To estimate levels of sensitivity and specificity for the HRT II MRA parameters, borderline MRA results were included as outside normal limits. This approach resulted in moderate sensitivities and specificities for the best MRA parameter, MRA classification (Table 2) . Although some of the other MRA parameters had higher specificities, their sensitivities were much lower. Based on the specificity of 83% found for the MRA classification, the parameters of the GDx VCC and Stratus OCT were dichotomized to match this specificity as closely as possible so that the tests could be compared at the same level of specificity in the control group. Indeed, the specificities of these three parameters were matched at exactly the same value of 83%. Table 2shows sensitivities for fixed specificities for the parameters evaluated in the study, regardless of disease severity. For each imaging instrument, the parameter with highest sensitivity was selected for inclusion in the logistic regression model: Average Thickness for the Stratus OCT, NFI for the GDx VCC, and MRA classification for the HRT II. The logistic model of sensitivity, incorporating AGIS score and optic disc size as independent variables, had the following form:  
\[\mathrm{logit}(S)\ {=}\ {\beta}_{0}\ {+}\ {\beta}_{1}GDx\ {+}\ {\beta}_{2}HRT\ {+}\ {\beta}_{3}AGIS\ {+}\ {\beta}_{4}AGIS\ {\times}\ GDx\ {+}\ {\beta}_{5}AGIS\ {\times}\ HRT\ {+}\ {\beta}_{6}Disc\ {+}\ {\beta}_{7}Disc\ {\times}\ GDx\ {+}\ {\beta}_{8}Disc\ {\times}\ HRT,\]

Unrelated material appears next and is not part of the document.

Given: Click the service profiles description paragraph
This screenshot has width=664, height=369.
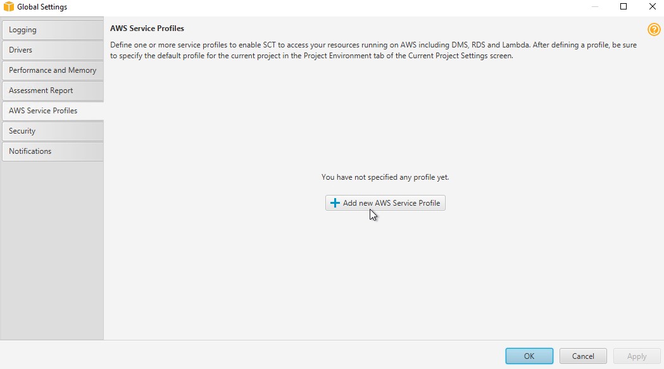Looking at the screenshot, I should pyautogui.click(x=373, y=50).
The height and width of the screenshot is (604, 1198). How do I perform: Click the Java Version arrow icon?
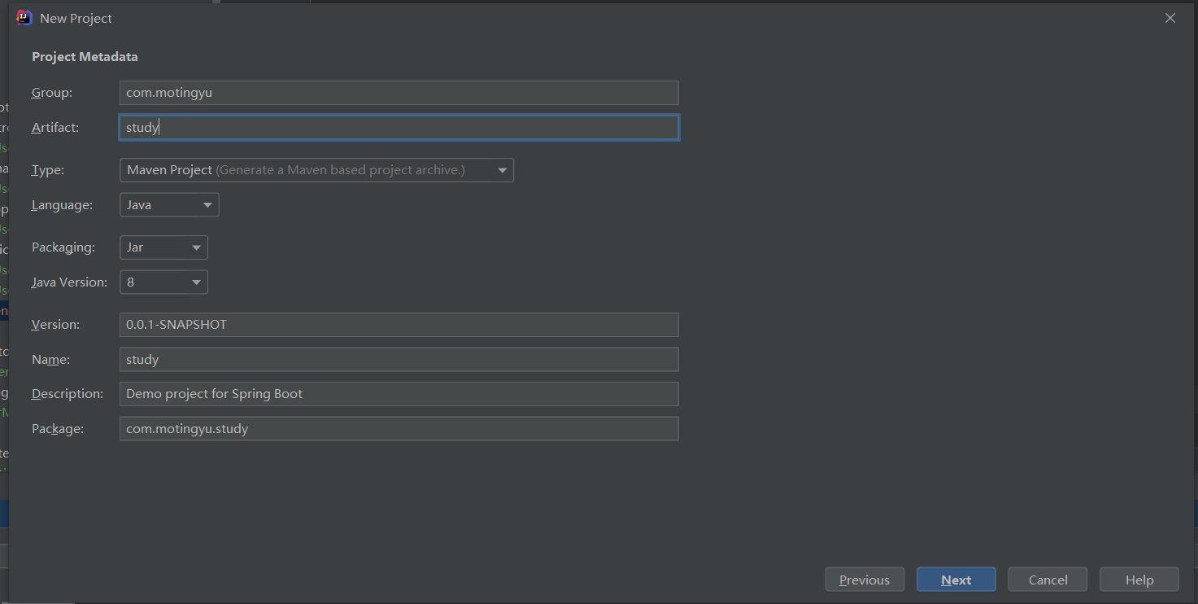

where S is to the sensitivity of the test (at fixed specificity), GDx and HRT are variables coding for the type of test (with Stratus OCT used as the reference test), AGIS represents the AGIS scores for severity of visual field defect, Disc represents the optic disc area, and the variables AGIS × GDx, AGIS × HRT, Disc × GDx, and Disc × HRT represent interactions between severity of disease or optic disc area and type of test. 
The estimates of the coefficients of the regression model are shown in Table 3 . The severity of visual field loss had a significant influence on the sensitivity of the imaging instruments, as indicated by the statistically significant coefficient representing the AGIS score (P = 0.036). This influence was similar among the three instruments—that is, the increase in sensitivity with increasing severity of visual field loss occurred in a similar way for all three instruments, as indicated by the nonsignificant coefficients for the interaction terms AGIS × GDx (P = 0.769) and AGIS × HRT (P = 0.156). Table 4shows a simplified regression model after exclusion of the interaction terms between disease severity and type of test. 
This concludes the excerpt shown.